Abstract
Due to the global scarcity of freshwater, toxicants are becoming increasingly concentrated
affecting aquatic ecosystems. Vanadium (V) is one such toxicant that has the ability to affect
organisms. Vanadium pentoxide (V2O5) can act as an oxidizing agent and can therefore cause
oxidative damage. A 96-hour broad-range finding exposure was conducted, thereafter the LC50
determined. A definitive acute (96-hr) and sub-chronic (12-day) (LC50) test was done using V2O5
on 14-day old Oreochromis mossambicus fry. The acute (96-hr) LC50 was calculated to be 12.932
mg/L and the sub-chronic (12-day) LC50 was calculated to be 6.554 mg/L using probit analysis.
Once the LC50 for V2O5 was obtained, the concentration was used to determine the acute (96-hr)

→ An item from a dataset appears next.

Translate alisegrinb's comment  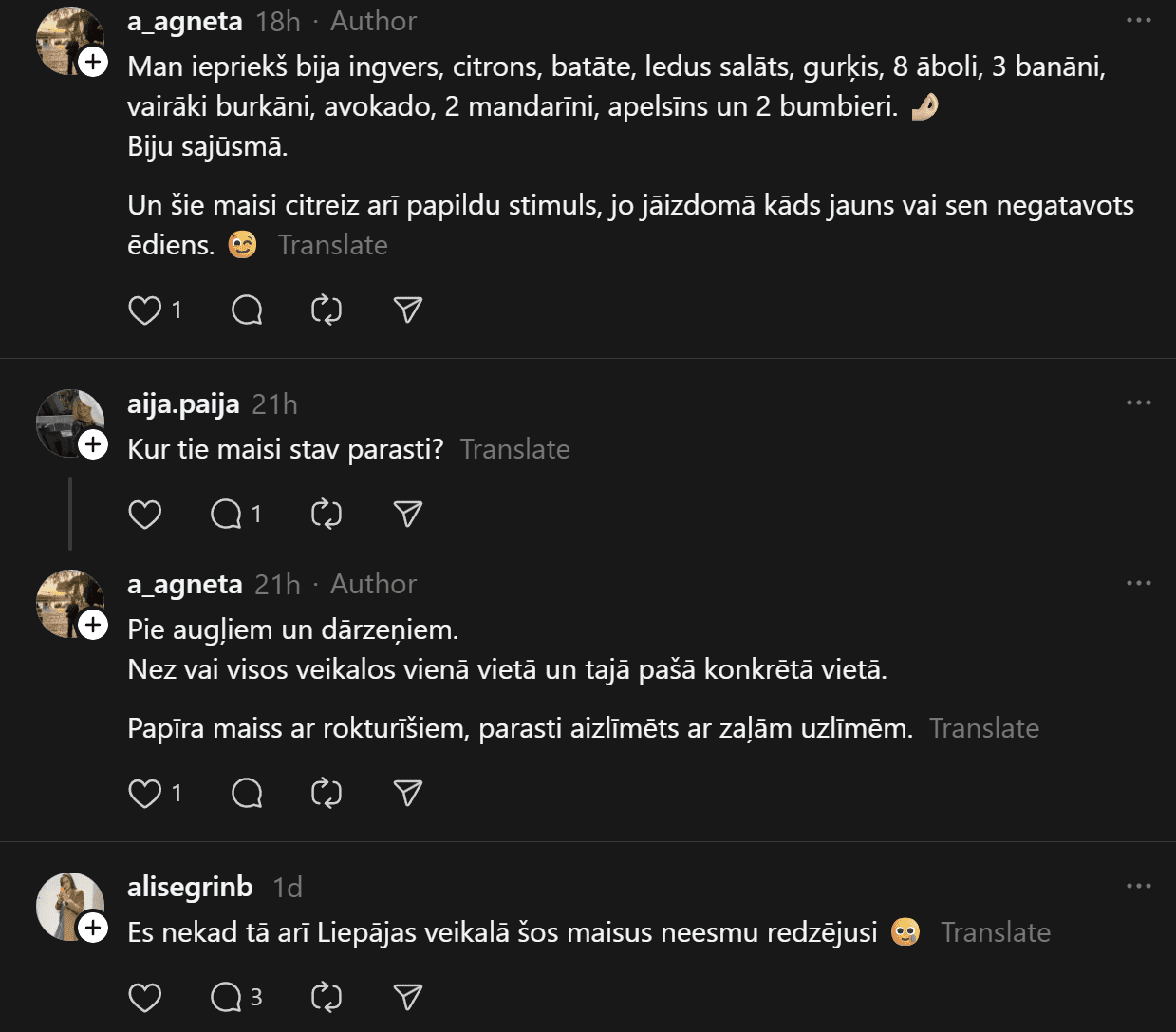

exposure concentrations for the adult Oreochromis mossambicus, which were 1.29 mg/L, 1.93
mg/L, and 2.58 mg/L. Vanadium accumulation and biomarker analysis were conducted once the
relevant tissues had been excised from the fish. Univariate and multivariate analysis were used
to determine significant differences between exposure concentrations in both the gill and muscle
tissue for bioaccumulation and biomarker data. Vanadium accumulated in greater concentrations
in gill tissue compared to muscle tissue, due to gills being in constant contact with the environment
and primary uptake route of the metal. Accumulated V concentrations in the gill tissue increased
as the exposure concentration increased. Significant differences were found in metallothionein
(MT) content, superoxide dismutase (SOD) activity, catalase (CAT) activity, and protein carbonyl
(PC) induction. Metallothionein concentrations showed significant differences between control
and 1.93 mg/L and 2.58 mg/L V2O5 exposure concentrations. Superoxide dismutase activity
showed a significant increase from control to the 1.29 mg/L and 1.93 mg/L V2O5 exposure
concentrations and then decreased from 1.93 mg/L to 2.58 mg/L exposure concentrations, which
indicates ROS detoxification. Catalase activity showed a significant decrease from 1.29 mg/L
V2O5 exposure concentration to the two highest V2O5 exposure concentrations; this may be
attributed to potential SOD activity compensation. Protein carbonyl content significantly
decreased as the exposure concentrations of V2O5 increased, showing a decrease of protein
oxidation. These results show that V2O5 accumulates in specific organs in Oreochromis
mossambicus. The biomarker responses determined indicate that tilapia are able to cope with
increasing V2O5 concentrations through induction of MT proteins, SOD activity and CAT activity.